Tool use and planning are key behaviors in agentic workflows that enable large language models (LLMs) to execute complex sequences of steps. New benchmarks measure these capabilities in common workplace tasks.
What’s new: Recent benchmarks gauge the ability of a large language model (LLM) to use external tools to manipulate corporate databases and to plan events such as travel and meetings.
Tool use: Olly Styles, Sam Miller, and colleagues at Mindsdb, University of Warwick, and University of Glasgow proposed WorkBench, which tests an LLM’s ability to use 26 software tools to operate on five simulated workplace databases: email, calendar, web analytics, projects, and customer relationship management. Tools include deleting emails, looking up calendar events, creating graphs, and looking up tasks in a to-do list.
- The benchmark includes 690 problems that require using between zero to 12 tools to succeed. It evaluates individual examples based on whether the databases changed as expected after the final tool had been called (rather than simply whether particular tools were used, as in earlier work). In this way, a model can use tools in any sequence and/or revise its initial choices if they prove unproductive and still receive credit for responding correctly.

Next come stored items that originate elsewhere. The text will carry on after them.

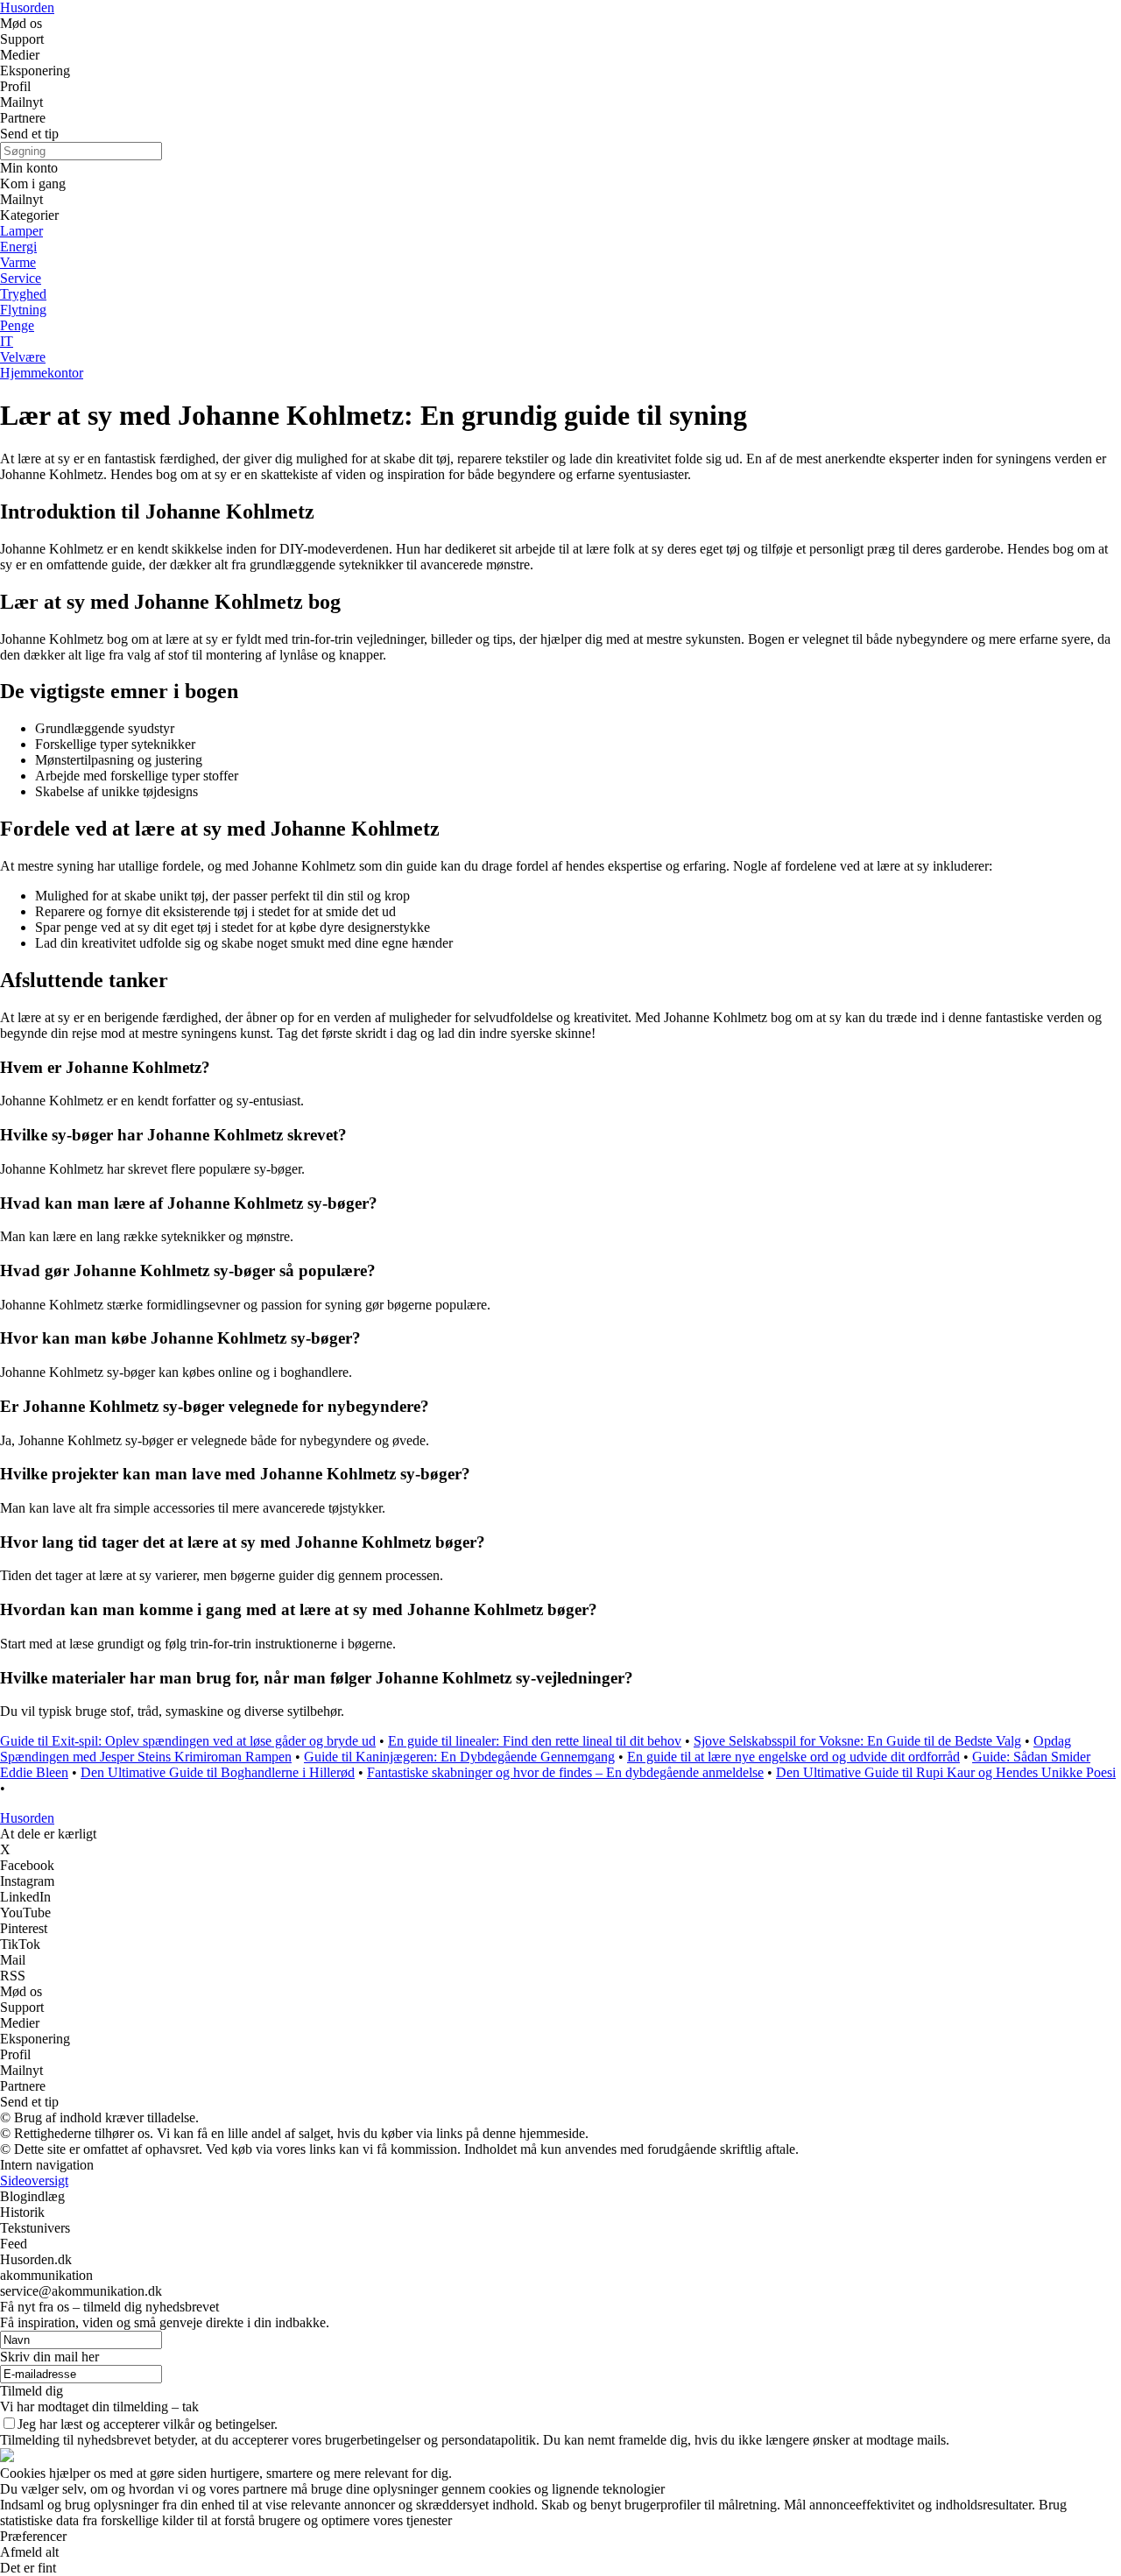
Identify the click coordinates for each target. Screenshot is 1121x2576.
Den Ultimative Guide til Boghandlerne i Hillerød (218, 1772)
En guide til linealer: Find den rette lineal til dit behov (534, 1740)
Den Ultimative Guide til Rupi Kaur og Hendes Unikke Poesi (946, 1772)
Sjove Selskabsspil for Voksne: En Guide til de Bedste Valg (857, 1740)
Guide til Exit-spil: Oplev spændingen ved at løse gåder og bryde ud (188, 1740)
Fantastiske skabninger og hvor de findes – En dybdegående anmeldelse (565, 1772)
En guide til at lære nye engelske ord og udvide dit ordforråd (793, 1756)
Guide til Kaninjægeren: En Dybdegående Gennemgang (459, 1756)
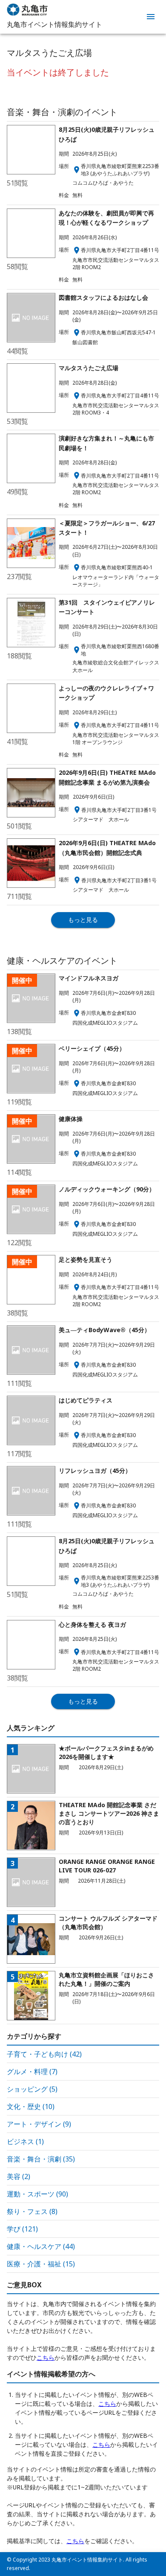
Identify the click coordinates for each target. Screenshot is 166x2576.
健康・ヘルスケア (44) (41, 2246)
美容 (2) (18, 2176)
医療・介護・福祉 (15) (41, 2264)
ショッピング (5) (32, 2089)
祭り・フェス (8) (32, 2211)
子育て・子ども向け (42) (44, 2054)
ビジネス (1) (25, 2141)
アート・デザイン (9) (39, 2124)
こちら (45, 2357)
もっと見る (83, 920)
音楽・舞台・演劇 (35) (41, 2159)
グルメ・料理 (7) (32, 2071)
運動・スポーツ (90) (37, 2194)
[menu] (150, 16)
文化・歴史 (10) (30, 2106)
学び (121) (22, 2229)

- Upon receiving a problem, models are given a list of all tools and an example of how to use each one. Following the ReAct prompting strategy, they’re asked first to reason about the problem and then use a tool. After they’ve received a tool’s output (typically either information or an error message), they’re asked to reason again and choose another tool. The cycle of reasoning, tool selection, and receiving output repeats until the model decides it doesn’t need to use another tool.

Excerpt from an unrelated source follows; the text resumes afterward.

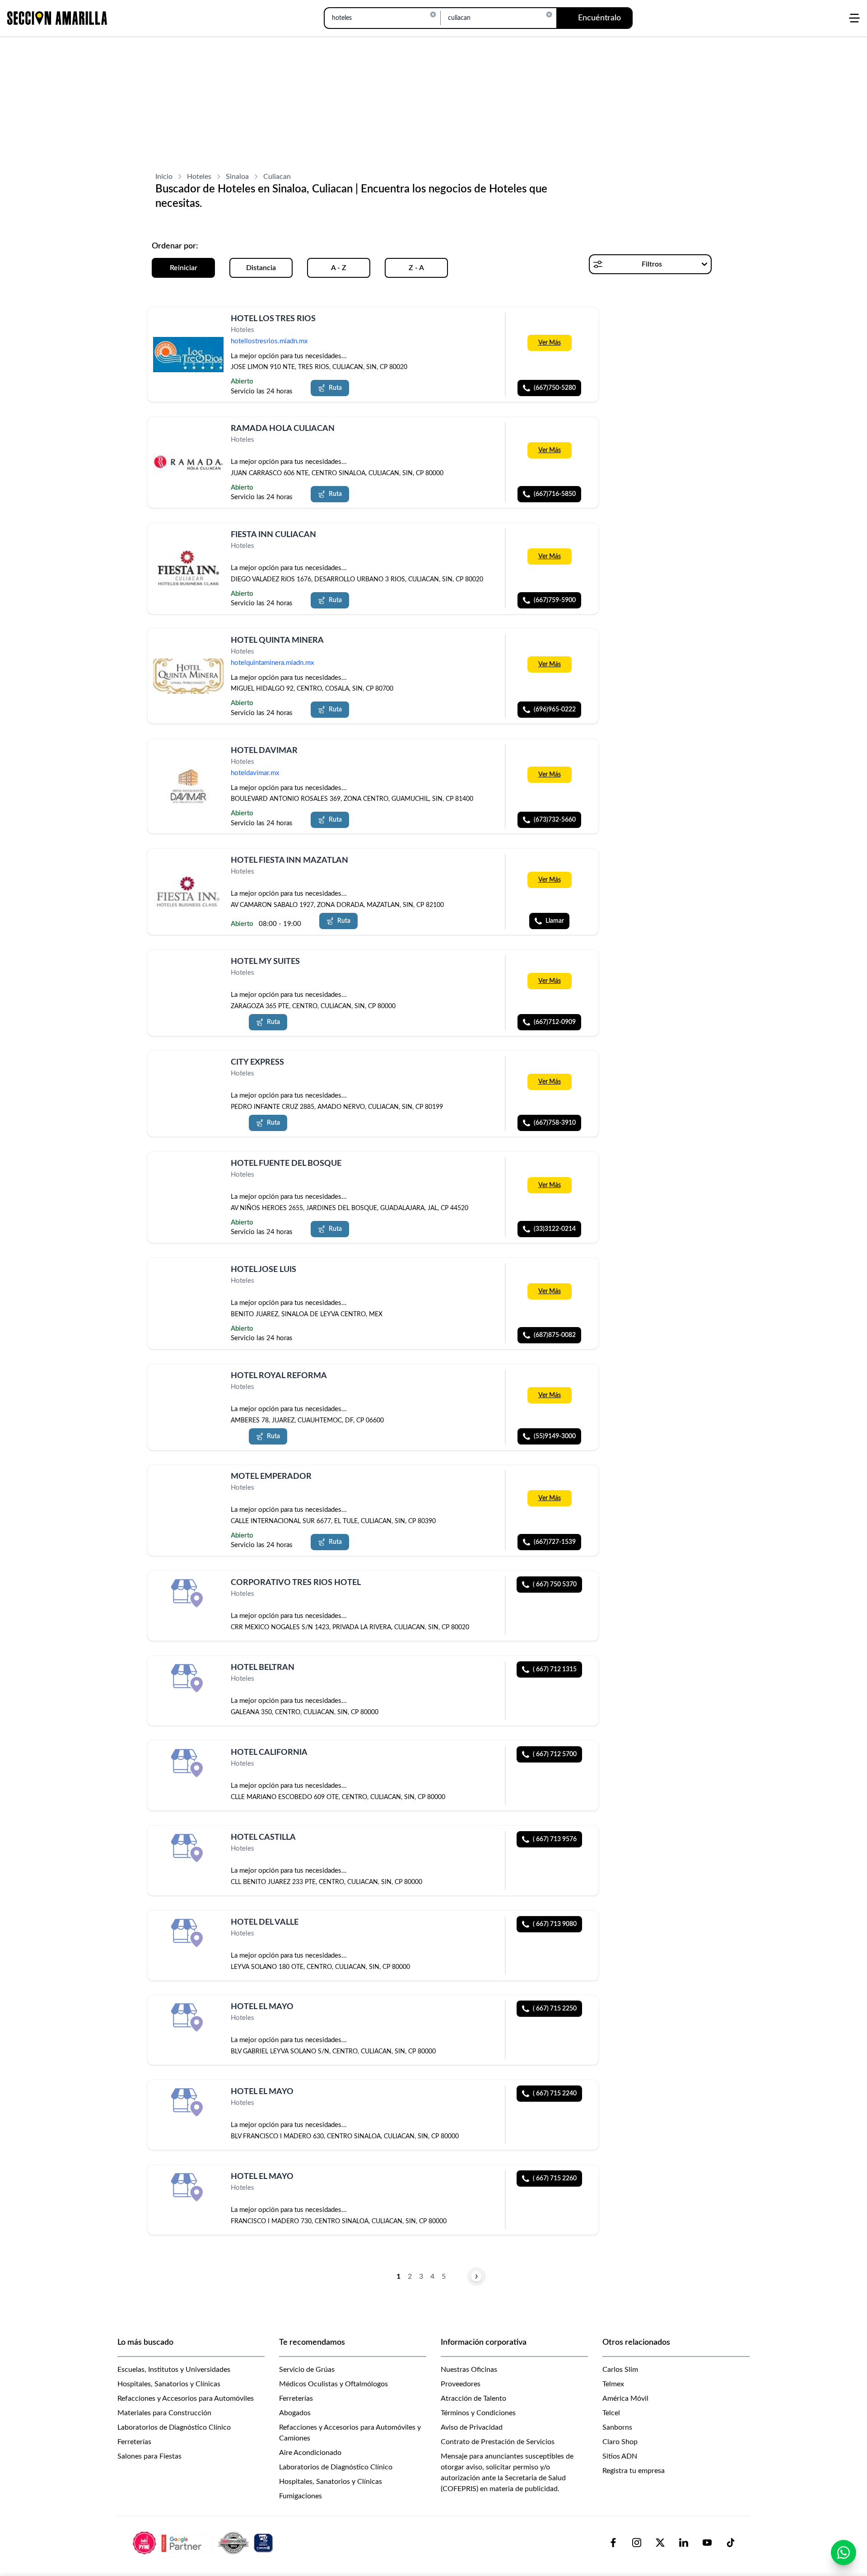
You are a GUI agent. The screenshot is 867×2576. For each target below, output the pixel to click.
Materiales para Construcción (164, 2413)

- The authors evaluated GPT-4, GPT-3.5, Claude 2, Llama2-70B, and Mixtral-8x7B. GPT-4 performed the best by a large margin: It modified the databases correctly 43 percent of the time. The closest competitor, Claude 2, modified the databases correctly 26 percent of the time.
Planning: Huaixiu Steven Zheng, Swaroop Mishra, Hugh Zhang, and colleagues at Google published Natural Plan, a benchmark that evaluates an LLM’s ability to (i) plan trips, (ii) arrange a series of meeting times and locations, and (iii) schedule a group meeting. Each example has only one solution.
- The benchmark includes 1,600 prompts that ask the model to plan a trip based on an itinerary of cities, time to be spent in each city, total duration of the trip, days when other people are available to meet, and available flights between cities.
- 1,000 prompts ask the model to plan a schedule to meet as many people as possible. The prompts include places, times when people will be in each place, and how long it takes to drive from one place to another.
- 1,000 prompts ask the model, given the existing schedules of a number of people, to find a good time for them to meet.
- The authors tested GPT 3.5, GPT-4, GPT-4o, Gemini 1.5 Flash, and Gemini 1.5 Pro, using five-shot prompts (that is, providing five examples for context). Gemini 1.5 Pro achieved the highest scores on planning trips (34.8 percent) and scheduling group meetings (48.9 percent). GPT-4 ranked second for planning trips (31.1), and GPT-4o ranked second for scheduling meetings (43.7 percent). GPT-4 dominated in arranging meetings (47 percent), followed by GPT-40 (45.2 percent).
Why it matters: When building agentic workflows, developers must decide on LLM choices, prompting strategies, sequencing of steps to be carried out, tool designs, single- versus multi-agent architectures, and so on. Good benchmarks can reveal which approaches work best.
We're thinking: These tests have unambiguous right answers, so agent outputs can be evaluated automatically as correct or incorrect. We look forward to further work to evaluate agents that generate free text output.